### Provided passage

───

An effort involving Surry County and Mount Airy authorities has resulted in a felony heroin charge against a local woman they believe was transporting the drug into the county to distribute.
The arrest of Morgan Elaine Manley, 32, of 174 New St. in the Bannertown area, resulted from a surveillance effort Tuesday on U.S. 52, according to information released by Sheriff Graham Atkinson.
Surry County narcotics detectives were working criminal interdiction on a section of the highway near Pilot Mountain. While in that area, the officers’ attention was drawn to a pair of vehicles traveling north on U.S. 52.
The detectives surveilled the vehicles, eventually trailing one to an undisclosed business on South Main Street in Mount Airy.
Surry County officers subsequently contacted the Mount Airy Police Department Narcotics Division for assistance.
Once sufficient resources were on the scene, officers approached the occupants of the 2016 Ford Fusion that they had followed to the business.
After speaking to its operator, officers used “Erica” of the Surry County K9 unit to conduct a sniff search of the vehicle. After the dog gave a positive indication, the car was searched and a pocketbook belonging to Manley was located inside.
Officers found about 1.7 grams of heroin inside the pocketbook, which was contained in two separate plastic bags.
Manley was charged with possession with intent to sell and deliver heroin, possession of drug paraphernalia and maintaining a drug vehicle.
She was confined in the Surry County Jail after a magistrate set a $10,000 secured bond in the case, and Manley was released the same day of her arrest, according to a jail spokesman. She is scheduled to appear in Surry District Court on April 26.

───

### Data extracted from a collection
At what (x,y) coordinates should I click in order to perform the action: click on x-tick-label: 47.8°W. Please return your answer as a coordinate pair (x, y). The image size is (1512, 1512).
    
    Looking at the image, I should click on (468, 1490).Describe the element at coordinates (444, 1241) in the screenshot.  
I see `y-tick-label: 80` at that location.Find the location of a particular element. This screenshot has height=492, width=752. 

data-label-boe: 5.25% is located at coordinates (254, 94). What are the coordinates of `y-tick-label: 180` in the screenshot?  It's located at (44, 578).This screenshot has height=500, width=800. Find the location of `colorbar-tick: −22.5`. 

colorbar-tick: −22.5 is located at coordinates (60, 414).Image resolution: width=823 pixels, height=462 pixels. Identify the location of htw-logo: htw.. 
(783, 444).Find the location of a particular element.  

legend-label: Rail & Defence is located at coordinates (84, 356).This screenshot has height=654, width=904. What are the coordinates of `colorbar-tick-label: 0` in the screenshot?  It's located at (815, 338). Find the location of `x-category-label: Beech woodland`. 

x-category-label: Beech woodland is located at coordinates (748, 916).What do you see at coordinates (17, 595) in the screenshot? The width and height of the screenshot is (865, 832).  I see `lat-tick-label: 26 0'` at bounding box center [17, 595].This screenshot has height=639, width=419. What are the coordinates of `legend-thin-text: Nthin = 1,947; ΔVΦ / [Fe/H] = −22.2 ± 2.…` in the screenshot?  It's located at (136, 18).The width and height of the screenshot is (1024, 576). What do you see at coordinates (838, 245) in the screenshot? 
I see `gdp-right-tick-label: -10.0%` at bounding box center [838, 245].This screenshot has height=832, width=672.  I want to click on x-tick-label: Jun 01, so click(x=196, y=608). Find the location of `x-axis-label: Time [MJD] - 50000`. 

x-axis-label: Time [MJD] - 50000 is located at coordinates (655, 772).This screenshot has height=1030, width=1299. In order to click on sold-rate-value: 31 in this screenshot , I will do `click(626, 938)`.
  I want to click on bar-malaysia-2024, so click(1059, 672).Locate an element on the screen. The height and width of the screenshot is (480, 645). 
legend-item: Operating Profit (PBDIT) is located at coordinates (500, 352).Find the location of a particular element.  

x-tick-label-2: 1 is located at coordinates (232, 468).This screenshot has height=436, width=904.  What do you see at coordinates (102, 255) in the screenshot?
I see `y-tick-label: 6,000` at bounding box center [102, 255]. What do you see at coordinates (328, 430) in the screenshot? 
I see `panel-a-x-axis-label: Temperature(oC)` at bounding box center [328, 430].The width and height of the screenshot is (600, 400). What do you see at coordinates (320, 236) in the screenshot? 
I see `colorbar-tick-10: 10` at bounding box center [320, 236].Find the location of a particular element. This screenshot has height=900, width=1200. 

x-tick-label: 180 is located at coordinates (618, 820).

───

### Activities
(a) According to the article on the heroin arrest, what led officers to search the 2016 Ford Fusion? Answer in one to three sentences.
(b) From the article on the heroin arrest, reproduce the stretch from "The arrest of" through "on U.S. 52.".
(c) Continue the article on the heroin arrest from its final sentence.

### Exercise answers
(a) Officers used "Erica" of the Surry County K9 unit to conduct a sniff search of the vehicle. The car was searched after the dog gave a positive indication.

(b)
The arrest of Morgan Elaine Manley, 32, of 174 New St. in the Bannertown area, resulted from a surveillance effort Tuesday on U.S. 52, according to information released by Sheriff Graham Atkinson.
Surry County narcotics detectives were working criminal interdiction on a section of the highway near Pilot Mountain. While in that area, the officers’ attention was drawn to a pair of vehicles traveling north on U.S. 52.

(c)
Heroin rare locally
Although heroin has been causing major problems in other parts of the nation, the drug is not encountered that much here, Sheriff Atkinson said Thursday.
“It’s unusual — we’re just not seeing a lot of it,” the sheriff said of a problem that tends to surface on a short-term basis locally and then fades away.
“We’ll have a spike as far as heroin goes,” he said, which might be accompanied by several instances of local residents being found in possession of that drug or winding up in a hospital emergency room after overdosing.
“And it just goes away,” Atkinson said of the heroin presence that will resurface at some point in the future. “Sometimes we’ll go for several years.”
He acknowledged the felony heroin bust this week, “but right now that is not our big drug problem,” Atkinson said, explaining that abuse and misuse of prescription medication still occupies that spot.
“Most of our heroin traditionally has come out of Charlotte,” the sheriff continued.
“The appearance of this (the quantity found with Manley) is a little bit different from the heroin we have seen in the past.”